Segment Start: EXTRACTED ENTRIES

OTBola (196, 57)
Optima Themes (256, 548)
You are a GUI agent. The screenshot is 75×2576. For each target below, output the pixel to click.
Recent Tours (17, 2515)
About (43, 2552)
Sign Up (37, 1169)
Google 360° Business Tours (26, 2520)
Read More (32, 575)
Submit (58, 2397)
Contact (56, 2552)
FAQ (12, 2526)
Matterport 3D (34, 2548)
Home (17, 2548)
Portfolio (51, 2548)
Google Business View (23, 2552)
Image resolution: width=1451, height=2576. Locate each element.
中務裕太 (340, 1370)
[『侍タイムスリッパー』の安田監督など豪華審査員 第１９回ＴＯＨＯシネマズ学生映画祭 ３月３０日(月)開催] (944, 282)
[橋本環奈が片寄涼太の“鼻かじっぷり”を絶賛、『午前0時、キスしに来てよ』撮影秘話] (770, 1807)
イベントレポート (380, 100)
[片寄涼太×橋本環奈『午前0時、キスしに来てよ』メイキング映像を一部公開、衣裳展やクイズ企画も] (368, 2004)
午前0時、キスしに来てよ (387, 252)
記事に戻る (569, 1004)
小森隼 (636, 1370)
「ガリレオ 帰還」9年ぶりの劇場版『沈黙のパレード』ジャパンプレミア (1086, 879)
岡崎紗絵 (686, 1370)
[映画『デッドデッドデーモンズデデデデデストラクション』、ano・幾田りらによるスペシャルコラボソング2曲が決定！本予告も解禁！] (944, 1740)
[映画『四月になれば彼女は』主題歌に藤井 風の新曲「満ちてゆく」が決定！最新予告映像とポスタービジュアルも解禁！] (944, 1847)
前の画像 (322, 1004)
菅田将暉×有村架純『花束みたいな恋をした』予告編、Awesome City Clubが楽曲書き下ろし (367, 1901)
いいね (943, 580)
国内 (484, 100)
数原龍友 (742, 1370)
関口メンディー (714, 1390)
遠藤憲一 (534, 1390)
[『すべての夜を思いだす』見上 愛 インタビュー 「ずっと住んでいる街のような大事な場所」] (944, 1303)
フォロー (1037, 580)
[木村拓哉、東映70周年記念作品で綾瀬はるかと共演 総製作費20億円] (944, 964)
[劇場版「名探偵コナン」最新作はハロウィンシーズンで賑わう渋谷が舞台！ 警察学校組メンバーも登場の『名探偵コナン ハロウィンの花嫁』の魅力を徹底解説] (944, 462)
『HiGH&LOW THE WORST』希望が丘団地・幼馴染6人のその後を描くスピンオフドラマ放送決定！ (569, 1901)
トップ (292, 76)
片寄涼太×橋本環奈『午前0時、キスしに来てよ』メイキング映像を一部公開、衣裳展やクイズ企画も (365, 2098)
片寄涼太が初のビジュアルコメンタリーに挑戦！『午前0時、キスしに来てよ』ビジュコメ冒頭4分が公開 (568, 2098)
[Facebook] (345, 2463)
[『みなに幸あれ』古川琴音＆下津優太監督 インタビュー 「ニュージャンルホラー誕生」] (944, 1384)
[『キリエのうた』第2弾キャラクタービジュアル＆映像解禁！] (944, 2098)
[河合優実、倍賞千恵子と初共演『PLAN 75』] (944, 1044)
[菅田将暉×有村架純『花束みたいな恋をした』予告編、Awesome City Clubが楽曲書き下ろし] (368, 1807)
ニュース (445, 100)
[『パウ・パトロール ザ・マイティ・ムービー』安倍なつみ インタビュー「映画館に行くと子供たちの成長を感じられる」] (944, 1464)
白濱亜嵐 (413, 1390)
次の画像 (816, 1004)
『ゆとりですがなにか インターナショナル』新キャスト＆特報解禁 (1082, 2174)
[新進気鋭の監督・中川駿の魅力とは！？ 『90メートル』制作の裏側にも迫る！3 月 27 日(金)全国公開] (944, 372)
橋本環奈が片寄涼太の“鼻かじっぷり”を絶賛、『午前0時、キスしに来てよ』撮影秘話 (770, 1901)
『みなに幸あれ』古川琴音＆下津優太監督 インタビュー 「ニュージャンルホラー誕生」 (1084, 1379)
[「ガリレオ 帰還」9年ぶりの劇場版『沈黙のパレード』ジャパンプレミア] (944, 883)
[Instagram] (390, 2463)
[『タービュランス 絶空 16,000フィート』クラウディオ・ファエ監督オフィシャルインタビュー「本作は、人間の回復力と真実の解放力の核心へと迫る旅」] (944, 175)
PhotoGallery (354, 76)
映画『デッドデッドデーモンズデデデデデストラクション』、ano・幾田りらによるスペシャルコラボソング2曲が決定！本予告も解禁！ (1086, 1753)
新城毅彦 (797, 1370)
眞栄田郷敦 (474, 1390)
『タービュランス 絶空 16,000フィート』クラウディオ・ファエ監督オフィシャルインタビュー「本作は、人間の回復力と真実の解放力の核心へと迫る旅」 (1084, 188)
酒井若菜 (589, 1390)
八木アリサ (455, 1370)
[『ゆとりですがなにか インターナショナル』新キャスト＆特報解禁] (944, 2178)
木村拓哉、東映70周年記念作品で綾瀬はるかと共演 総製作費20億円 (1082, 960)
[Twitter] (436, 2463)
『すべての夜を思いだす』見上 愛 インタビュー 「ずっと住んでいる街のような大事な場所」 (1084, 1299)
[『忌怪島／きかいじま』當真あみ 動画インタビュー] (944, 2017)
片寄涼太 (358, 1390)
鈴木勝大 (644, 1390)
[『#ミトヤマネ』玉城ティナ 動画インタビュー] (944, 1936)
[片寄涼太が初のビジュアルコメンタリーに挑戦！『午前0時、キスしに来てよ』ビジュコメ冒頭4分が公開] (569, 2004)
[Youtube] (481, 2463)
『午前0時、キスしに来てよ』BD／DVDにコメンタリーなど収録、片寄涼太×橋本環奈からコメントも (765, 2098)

Segment End: EXTRACTED ENTRIES

§ **PROBLEM STATEMENT**
Take exactly the lines from the one containing "数原龍友 (742, 1370)" through the one containing "インターナショナル』新キャスト＆特報解禁 (1082, 2174)" in the data above, and output them with nothing added.

§ **ANSWER FOR THE TASK**
数原龍友 (742, 1370)
関口メンディー (714, 1390)
遠藤憲一 (534, 1390)
[『すべての夜を思いだす』見上 愛 インタビュー 「ずっと住んでいる街のような大事な場所」] (944, 1303)
フォロー (1037, 580)
[木村拓哉、東映70周年記念作品で綾瀬はるかと共演 総製作費20億円] (944, 964)
[劇場版「名探偵コナン」最新作はハロウィンシーズンで賑わう渋谷が舞台！ 警察学校組メンバーも登場の『名探偵コナン ハロウィンの花嫁』の魅力を徹底解説] (944, 462)
『HiGH&LOW THE WORST』希望が丘団地・幼馴染6人のその後を描くスピンオフドラマ放送決定！ (569, 1901)
トップ (292, 76)
片寄涼太×橋本環奈『午前0時、キスしに来てよ』メイキング映像を一部公開、衣裳展やクイズ企画も (365, 2098)
片寄涼太が初のビジュアルコメンタリーに挑戦！『午前0時、キスしに来てよ』ビジュコメ冒頭4分が公開 (568, 2098)
[Facebook] (345, 2463)
[『みなに幸あれ』古川琴音＆下津優太監督 インタビュー 「ニュージャンルホラー誕生」] (944, 1384)
[『キリエのうた』第2弾キャラクタービジュアル＆映像解禁！] (944, 2098)
[河合優実、倍賞千恵子と初共演『PLAN 75』] (944, 1044)
[菅田将暉×有村架純『花束みたいな恋をした』予告編、Awesome City Clubが楽曲書き下ろし] (368, 1807)
ニュース (445, 100)
[『パウ・パトロール ザ・マイティ・ムービー』安倍なつみ インタビュー「映画館に行くと子供たちの成長を感じられる」] (944, 1464)
白濱亜嵐 (413, 1390)
次の画像 (816, 1004)
『ゆとりですがなにか インターナショナル』新キャスト＆特報解禁 (1082, 2174)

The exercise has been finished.